## [ACTIVITY]
Every line of the material has to be retyped exactly.

## [EXTRACTED RECORDS]
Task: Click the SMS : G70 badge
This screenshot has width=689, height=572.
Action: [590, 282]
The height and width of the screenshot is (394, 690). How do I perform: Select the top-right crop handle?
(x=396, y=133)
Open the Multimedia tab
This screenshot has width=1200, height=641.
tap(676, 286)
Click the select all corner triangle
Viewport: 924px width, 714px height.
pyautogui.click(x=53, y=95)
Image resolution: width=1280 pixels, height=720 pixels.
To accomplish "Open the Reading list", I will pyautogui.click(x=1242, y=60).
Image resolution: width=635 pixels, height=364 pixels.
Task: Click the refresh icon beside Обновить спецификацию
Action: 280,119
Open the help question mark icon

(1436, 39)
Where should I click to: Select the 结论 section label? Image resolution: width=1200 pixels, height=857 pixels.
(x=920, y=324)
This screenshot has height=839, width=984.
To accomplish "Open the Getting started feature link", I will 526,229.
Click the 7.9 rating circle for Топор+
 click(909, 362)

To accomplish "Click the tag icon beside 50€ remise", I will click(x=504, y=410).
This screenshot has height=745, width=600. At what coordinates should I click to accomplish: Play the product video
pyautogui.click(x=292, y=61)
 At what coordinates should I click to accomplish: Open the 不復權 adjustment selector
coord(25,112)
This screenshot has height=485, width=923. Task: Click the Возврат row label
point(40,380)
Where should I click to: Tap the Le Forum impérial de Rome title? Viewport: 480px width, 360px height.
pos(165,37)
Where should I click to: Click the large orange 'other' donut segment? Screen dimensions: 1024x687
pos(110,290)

## [TASK RESULT]
Task: Click the SMS : G70 badge
This screenshot has width=689, height=572.
Action: [590, 282]
The height and width of the screenshot is (394, 690). How do I perform: Select the top-right crop handle?
(x=396, y=133)
Open the Multimedia tab
This screenshot has width=1200, height=641.
tap(676, 286)
Click the select all corner triangle
Viewport: 924px width, 714px height.
pyautogui.click(x=53, y=95)
Image resolution: width=1280 pixels, height=720 pixels.
To accomplish "Open the Reading list", I will pyautogui.click(x=1242, y=60).
Image resolution: width=635 pixels, height=364 pixels.
Task: Click the refresh icon beside Обновить спецификацию
Action: 280,119
Open the help question mark icon

(1436, 39)
Where should I click to: Select the 结论 section label? Image resolution: width=1200 pixels, height=857 pixels.
(x=920, y=324)
This screenshot has height=839, width=984.
To accomplish "Open the Getting started feature link", I will 526,229.
Click the 7.9 rating circle for Топор+
 click(909, 362)

To accomplish "Click the tag icon beside 50€ remise", I will click(x=504, y=410).
This screenshot has height=745, width=600. At what coordinates should I click to accomplish: Play the product video
pyautogui.click(x=292, y=61)
 At what coordinates should I click to accomplish: Open the 不復權 adjustment selector
coord(25,112)
This screenshot has height=485, width=923. Task: Click the Возврат row label
point(40,380)
Where should I click to: Tap the Le Forum impérial de Rome title? Viewport: 480px width, 360px height.
pos(165,37)
Where should I click to: Click the large orange 'other' donut segment? Screen dimensions: 1024x687
pos(110,290)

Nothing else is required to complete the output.